- Work instructions:
Add 117 to every coordinate in the answers and repeat the rows, requests included, in the part that opens with the line containing "Where should I" and closes with the line containing "pos(146,107)". Give only those lines.

- Data shown:
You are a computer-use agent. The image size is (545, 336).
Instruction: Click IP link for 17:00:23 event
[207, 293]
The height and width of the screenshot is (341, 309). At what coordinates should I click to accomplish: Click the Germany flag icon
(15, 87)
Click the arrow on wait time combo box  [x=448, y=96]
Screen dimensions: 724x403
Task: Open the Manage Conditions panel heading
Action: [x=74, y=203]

* * *

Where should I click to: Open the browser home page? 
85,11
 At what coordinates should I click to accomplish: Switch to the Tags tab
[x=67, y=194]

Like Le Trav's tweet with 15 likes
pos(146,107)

- Output below:
Where should I click to: Open the browser home page? 
202,128
 At what coordinates should I click to accomplish: Switch to the Tags tab
[x=184, y=311]

Like Le Trav's tweet with 15 likes
pos(263,224)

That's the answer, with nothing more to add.